Menakar prospek saham sektor manufaktur di tengah pemulihan ekonomi.
JAKARTA. Ekspansi industri manufaktur kembali melandai. Data IHS Markit menunjukkan, angka Purchasing Managers Index (PMI) manufaktur Indonesia di Februari sebesar 50,9.
Meskipun aktivitas manufaktur masih berada di level ekspansif, laju pertumbuhan ini melambat dari indeks PMI Januari 2021 di level 52,2. Seiring, saham-saham anggota indeks sektor manufaktur juga terkoreksi sepanjang tahun ini, year to date (ytd).
Mengutip data Bursa Efek Indonesia (BEI), per Rabu (3/3), indeks sektor manufaktur terkoreksi 1,72% ytd. Indeks sektoral yang berhubungan dengan manufaktur, yakni sektor barang konsumsi, juga terkoreksi 5,53% ytd.
Ekonom Mirae Asset Sekuritas Anthony Kevin mengatakan, perlambatan ekspansi manufaktur Indonesia pada Februari disebabkan oleh terganggunya kegiatan operasional akibat pandemi Covid-19. Memasuki bulan Maret, Anthony memperkirakan aktivitas manufaktur akan kembali terkontraksi.
“Data terbaru menunjukkan bahwa tekanan daya beli tetap kuat, seperti yang ditunjukkan oleh kontraksi dalam angka penjualan ritel,” ujarnya, Selasa (2/3). Selain itu, inflasi inti yang menurun menegaskan daya beli relatif masih lemah.
Bisa pulih
Kepala Riset NH Korindo Sekuritas Indonesia Anggaraksa Arismunandar mengatakan, turunnya saham sektor manufaktur banyak dipengaruhi oleh saham-saham big caps. Contohnya, saham PT Astra International Tbk (ASII) yang merupakan konstituen terbesar di sektor aneka industri, telah turun 5,81% ytd.
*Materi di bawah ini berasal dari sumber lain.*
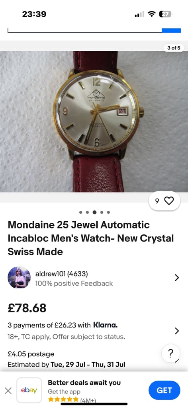Dismiss the eBay app banner with X

8,391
Kepala Riset Yuanta Sekuritas Chandra Pasaribu mengatakan, sejatinya indeks PMI manufaktur dengan saham sektor manufaktur belum tentu berkolerasi secara langsung. Sebab, PMI manufaktur mengukur tingkat utilitas atau kegiatan manufaktur, bukan terkait profitabilitas.
Dalam keadaan normal, memang seharusnya keduanya berkorelasi secara langsung. Namun karena pendemi masih berlangsung, perusahaan banyak melakukan inisiatif untuk menjaga kelangsungan usaha. Termasuk diantaranya menurunkan harga jual, yang berdampak pada pemangkasan keuntungan.
Kata Chandra, pelaku pasar seharusnya memilih saham yang bersifat siklikal seperti otomotif dan properti, terutama perumahan, building material, dan konstruksi. Sektor itu, lanjut Chandra, akan naik seiirng fase pemulihan pandemi Covid-19.
Adapun Anggaraksa menilai saham INDF, UNVR, SIDO, dan KLBF masih menarik untuk jangka panjang. Menurutnya, perbaikan penanganan pandemi akan dapat memulihkan kegiatan ekonomi.
Selain itu, dia melihat, berbagai stimulus seperti pemotongan tarif pajak penjualan atas barang mewah (PPnBM) untuk kendaraan roda empat juga berpotensi menjadi katalis positif bagi industri manufaktur ke depan.